A South Africa-based threat actor known as Automated Libra has been observed adopting increasingly sophisticated techniques to conduct a widespread freejacking campaign against various public cloud services.
Freejacking is the act of using free or time-limited access to public cloud resources – such as introductory trial offers – to perform illicit cryptomining.
The campaign was initially dubbed PurpleUrchin by researchers at cloud and container security specialist Sysdig, which uncovered it last year while analysing some publicly shared containers and suspicious activity emanating from a Docker hub account.
At the time, Sysdig told Computer Weekly’s sister site SearchSecurity that its research team had not been able to establish how long the campaign had been running. However, Palo Alto Networks’ Unit 42 team has since analysed over 250GB of data, including container data and system access logs, and hundreds of indicators of compromise, and is now able to shed more light on the campaign and those behind it.
Unit 42 said PurpleUrchin – which reached a peak of activity in November 2022 – was set up as long ago as 2019 and had previously been highly active during the second half of 2021.
In the campaign, the Automated Libra gang stole compute resource from several service platforms using “play-and-run” tactics – akin to a so-called “dine-and-dash” in a restaurant – where they exploited the on-offer resources until they ran out, and then did not pay their bills, which in some cases were close to $200 per account.

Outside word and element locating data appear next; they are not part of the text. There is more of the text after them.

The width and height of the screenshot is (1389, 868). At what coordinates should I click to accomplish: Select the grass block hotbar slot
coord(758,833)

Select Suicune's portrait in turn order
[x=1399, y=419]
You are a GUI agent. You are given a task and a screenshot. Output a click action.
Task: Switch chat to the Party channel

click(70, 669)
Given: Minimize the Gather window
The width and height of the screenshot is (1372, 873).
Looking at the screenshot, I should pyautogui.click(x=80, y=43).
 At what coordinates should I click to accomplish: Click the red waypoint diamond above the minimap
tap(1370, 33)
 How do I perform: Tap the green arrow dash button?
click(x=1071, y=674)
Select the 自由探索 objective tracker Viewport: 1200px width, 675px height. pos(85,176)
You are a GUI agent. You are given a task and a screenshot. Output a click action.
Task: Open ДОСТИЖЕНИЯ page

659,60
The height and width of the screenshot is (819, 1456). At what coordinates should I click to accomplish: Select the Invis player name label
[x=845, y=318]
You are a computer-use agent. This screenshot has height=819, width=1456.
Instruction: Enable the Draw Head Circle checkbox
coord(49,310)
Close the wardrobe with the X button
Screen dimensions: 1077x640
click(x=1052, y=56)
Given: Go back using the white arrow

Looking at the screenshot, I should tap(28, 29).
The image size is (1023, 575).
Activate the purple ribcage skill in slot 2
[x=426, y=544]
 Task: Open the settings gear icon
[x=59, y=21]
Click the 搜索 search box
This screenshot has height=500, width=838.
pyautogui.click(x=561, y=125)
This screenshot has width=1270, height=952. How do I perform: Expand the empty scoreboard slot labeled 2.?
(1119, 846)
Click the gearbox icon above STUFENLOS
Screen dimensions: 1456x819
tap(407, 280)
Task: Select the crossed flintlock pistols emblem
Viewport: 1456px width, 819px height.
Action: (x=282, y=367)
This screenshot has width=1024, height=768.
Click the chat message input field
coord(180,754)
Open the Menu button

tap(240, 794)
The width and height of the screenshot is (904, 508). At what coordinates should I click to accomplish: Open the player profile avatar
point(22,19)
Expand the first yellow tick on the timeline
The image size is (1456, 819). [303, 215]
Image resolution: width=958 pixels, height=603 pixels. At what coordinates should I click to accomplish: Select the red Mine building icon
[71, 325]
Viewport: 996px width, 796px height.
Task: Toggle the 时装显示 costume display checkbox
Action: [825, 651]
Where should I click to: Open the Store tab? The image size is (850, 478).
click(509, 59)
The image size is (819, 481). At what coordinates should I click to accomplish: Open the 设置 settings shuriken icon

Unit 42 found that Automated Libra was able to create and use more than 130,000 fake accounts on limited use platforms such as GitHub, Heroku and Togglebox using stolen or fake credit cards, and deployed an architecture that used standard DevOps continuous integration and delivery (CI/CD) techniques to automate the business of standing up these accounts and running them to perform cryptomining activities on a massive scale.
Among other things, they became able to bypass or resolve CAPTCHAs designed to weed out fake accounts, increase the number of accounts created – three to five per minute on GitHub at one point – and use as much CPU time as possible before the unwitting victims noticed.
“Automated Libra designs their infrastructure to make the most use out of CD/CI tools. This is getting easier to achieve over time, as the traditional VSPs [virtual service providers] are diversifying their service portfolios to include cloud-related services,” said Unit 42 researchers William Gamanzo and Nathaniel Quist.
“The availability of these cloud-related services makes it easier for threat actors because they don’t have to maintain infrastructure to deploy their applications. In the majority of cases, all they need to do is to deploy a container.”
Indeed, using CI/CD techniques may have been something of a masterstroke for the freejackers, as by creating highly modular operational environments they could allow components of their operation to fail, be updated, or be terminated and replaced, without affecting their larger environment.
Gamanzo and Quist said they identified over 40 individual cryptowallets and seven cryptocurrencies or tokens used in the operation. Additionally, the containerised components were used to automate the process of trading the freshly mined cryptocurrency across multiple trading platforms.
According to the Sysdig research, the gang may have stayed under the radar for some time because they weren’t really affecting any legitimate users or compromising any genuine accounts.
However, their actions could ultimately rebound on genuine users if service providers tighten the rules on free or trial service tiers, or increase their subscription fees. Sysdig reckons that every free GitHub account costs GitHub $15 per month, so the cost to the cloud providers would likely be significant given Automated Libra has been able to scale its operation so well.